A build-time configuration would be nicer, Vernet stated, but it would be "kind of a pain in the neck to implement". He suggested that implementing it statically was probably not a high priority. Vernet did think any mechanism for polymorphic kfuncs would probably be useful to areas of the kernel other than sched_ext.

Discussion

The other attendees had questions about Vernet's proposal. One member of the audience pointed out that there is already a similar mechanism for BPF helper functions (a different kind of kernel function callable from BPF programs, with a different interface), and asked that Vernet "look at this more holistically". Vernet replied that the equivalent aspect of helper functions lets the implementations differ depending on the BPF program type — so the same helper function can be implemented differently for a BPF program attached to a trace point or registered as a callback. But that approach won't work for his use case, because the program types in question are not sufficiently granular. As far as the verifier is concerned, all of the callbacks involved in sched_ext are of the same type, because they are all struct_ops programs (a mechanism where different parts of the kernel can define a struct full of function pointers to which BPF programs can be attached). He wants to be able to handle calls from different struct_ops programs differently — which almost certainly requires information the verifier doesn't have, since it is the other subsystems or modules which define struct_ops callbacks that would know which functions should be handled differently.

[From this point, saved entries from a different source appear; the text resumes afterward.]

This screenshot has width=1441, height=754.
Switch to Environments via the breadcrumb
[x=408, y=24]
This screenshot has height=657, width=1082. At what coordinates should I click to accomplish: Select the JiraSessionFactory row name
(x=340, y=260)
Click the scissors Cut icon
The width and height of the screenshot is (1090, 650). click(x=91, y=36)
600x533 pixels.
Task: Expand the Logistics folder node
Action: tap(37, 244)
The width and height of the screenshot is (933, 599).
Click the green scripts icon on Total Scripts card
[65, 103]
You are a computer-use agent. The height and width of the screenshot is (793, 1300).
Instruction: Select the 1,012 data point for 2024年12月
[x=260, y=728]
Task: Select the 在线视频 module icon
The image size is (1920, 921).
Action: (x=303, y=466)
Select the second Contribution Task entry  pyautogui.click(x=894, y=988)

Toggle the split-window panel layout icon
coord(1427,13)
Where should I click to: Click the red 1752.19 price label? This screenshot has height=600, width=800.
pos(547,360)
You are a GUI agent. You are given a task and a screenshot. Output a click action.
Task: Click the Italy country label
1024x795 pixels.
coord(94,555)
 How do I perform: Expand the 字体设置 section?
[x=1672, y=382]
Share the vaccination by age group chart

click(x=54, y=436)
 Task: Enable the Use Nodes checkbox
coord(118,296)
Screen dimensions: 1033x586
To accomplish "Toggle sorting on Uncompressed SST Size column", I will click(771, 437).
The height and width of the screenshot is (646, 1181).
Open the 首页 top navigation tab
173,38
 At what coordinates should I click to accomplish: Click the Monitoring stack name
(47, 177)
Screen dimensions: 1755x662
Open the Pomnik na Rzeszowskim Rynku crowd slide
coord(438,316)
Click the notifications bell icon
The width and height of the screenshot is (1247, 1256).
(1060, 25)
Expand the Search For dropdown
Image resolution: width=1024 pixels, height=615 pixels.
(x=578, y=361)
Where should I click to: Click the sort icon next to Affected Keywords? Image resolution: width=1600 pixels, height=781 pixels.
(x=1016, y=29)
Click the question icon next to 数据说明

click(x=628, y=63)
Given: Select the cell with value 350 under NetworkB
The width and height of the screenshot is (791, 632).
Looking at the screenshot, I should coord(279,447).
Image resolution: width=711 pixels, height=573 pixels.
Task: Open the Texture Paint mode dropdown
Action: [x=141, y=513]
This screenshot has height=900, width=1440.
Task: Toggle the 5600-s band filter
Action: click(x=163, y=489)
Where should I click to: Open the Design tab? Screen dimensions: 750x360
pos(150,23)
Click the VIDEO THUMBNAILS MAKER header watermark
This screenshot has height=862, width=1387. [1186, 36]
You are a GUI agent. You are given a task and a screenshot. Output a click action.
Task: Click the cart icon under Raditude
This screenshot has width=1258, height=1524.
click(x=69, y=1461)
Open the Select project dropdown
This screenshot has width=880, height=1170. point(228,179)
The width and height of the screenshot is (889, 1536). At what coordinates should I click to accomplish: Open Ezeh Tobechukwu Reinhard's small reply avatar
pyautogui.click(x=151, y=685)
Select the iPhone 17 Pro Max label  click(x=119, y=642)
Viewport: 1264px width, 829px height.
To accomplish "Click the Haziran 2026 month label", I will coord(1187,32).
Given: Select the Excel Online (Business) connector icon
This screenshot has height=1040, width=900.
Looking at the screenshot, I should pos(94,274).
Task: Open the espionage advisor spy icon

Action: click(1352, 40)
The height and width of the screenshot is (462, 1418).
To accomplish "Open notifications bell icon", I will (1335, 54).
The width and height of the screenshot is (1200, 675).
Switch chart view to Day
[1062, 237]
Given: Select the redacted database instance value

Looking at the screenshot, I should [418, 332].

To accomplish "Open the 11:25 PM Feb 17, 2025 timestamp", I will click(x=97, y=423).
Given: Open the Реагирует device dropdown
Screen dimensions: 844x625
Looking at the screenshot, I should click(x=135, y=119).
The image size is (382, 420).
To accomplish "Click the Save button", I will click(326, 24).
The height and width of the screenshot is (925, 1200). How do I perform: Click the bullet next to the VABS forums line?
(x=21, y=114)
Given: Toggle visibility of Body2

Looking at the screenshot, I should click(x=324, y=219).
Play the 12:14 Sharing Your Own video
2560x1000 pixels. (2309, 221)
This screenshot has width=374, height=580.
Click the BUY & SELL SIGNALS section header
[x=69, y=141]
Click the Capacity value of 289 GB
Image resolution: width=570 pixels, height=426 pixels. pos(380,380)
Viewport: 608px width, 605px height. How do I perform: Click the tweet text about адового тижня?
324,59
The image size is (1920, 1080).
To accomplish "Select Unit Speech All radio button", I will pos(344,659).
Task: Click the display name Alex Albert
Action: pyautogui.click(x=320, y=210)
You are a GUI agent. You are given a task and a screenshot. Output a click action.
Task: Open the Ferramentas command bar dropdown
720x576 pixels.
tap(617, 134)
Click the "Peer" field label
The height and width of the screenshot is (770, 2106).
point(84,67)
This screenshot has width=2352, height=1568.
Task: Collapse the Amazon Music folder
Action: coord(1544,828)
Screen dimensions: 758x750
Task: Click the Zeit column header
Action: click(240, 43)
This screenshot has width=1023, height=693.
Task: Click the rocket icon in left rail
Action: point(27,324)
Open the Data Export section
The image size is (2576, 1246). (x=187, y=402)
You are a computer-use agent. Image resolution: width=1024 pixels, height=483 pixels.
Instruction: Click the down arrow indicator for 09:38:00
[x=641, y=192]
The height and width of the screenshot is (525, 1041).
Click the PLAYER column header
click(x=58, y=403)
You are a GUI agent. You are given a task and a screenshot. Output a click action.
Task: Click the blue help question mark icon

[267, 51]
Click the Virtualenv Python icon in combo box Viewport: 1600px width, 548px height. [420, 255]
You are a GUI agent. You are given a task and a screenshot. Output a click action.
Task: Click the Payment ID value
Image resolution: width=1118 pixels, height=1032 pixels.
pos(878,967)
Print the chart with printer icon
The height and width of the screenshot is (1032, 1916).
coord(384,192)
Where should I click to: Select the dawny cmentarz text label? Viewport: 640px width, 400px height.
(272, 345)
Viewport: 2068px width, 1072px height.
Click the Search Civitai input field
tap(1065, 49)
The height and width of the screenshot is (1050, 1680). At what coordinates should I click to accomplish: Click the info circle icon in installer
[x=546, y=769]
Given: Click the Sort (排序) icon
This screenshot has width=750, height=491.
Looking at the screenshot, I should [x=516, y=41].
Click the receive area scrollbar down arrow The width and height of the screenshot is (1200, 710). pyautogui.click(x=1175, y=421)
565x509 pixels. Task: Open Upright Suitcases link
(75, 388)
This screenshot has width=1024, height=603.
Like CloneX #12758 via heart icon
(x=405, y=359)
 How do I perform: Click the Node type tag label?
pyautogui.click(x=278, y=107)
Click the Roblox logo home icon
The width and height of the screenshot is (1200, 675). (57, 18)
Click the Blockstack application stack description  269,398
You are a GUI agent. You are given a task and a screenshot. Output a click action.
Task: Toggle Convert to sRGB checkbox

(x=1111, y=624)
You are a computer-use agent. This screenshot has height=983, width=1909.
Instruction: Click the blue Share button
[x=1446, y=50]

The discussion went back and forth a little bit, with the other attendee trying to identify ways that the mechanism could be generalized beyond struct_ops programs. Vernet agreed that "if we can abstract it that would be much better for sure," but didn't seem to think that the existing helper mechanism was a suitable basis for that.

Another member of the audience asked whether it would be possible to have kfuncs that behave differently based on the type of their arguments. The motivating use case would be to enable different data types being inserted into a BPF map to be handled differently. "I want to skip the ownership check when the argument is an sk_buf", they explained. Vernet agreed that this would be technically feasible, since the verifier knows the types of the arguments to the kfunc. The question, in Vernet's eyes, is whether this mechanism would be confusing.

The first participant in the conversation suggested that this use case could be served just by adding new kfuncs and letting the developer use the right one. The second commenter pushed back, saying that they did not want to introduce many new kfuncs for what is effectively the same behavior — especially not when it seems likely that there will be more types that need special handling to keep in maps in the future. Vernet agreed that it makes sense to give kfuncs the flexibility to decide what they want to do.

That was the end of the discussion at the time, so it remains to be seen whether the proposal will be adopted, and if so in what form.